** Available records **

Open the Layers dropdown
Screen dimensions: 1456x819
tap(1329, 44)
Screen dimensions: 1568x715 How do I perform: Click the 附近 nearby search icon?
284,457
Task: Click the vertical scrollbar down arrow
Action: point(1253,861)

** Work instruction **
All of the material, restated exactly, is the expected result.

** Answer for this exercise **
Open the Layers dropdown
Screen dimensions: 1456x819
tap(1329, 44)
Screen dimensions: 1568x715 How do I perform: Click the 附近 nearby search icon?
284,457
Task: Click the vertical scrollbar down arrow
Action: point(1253,861)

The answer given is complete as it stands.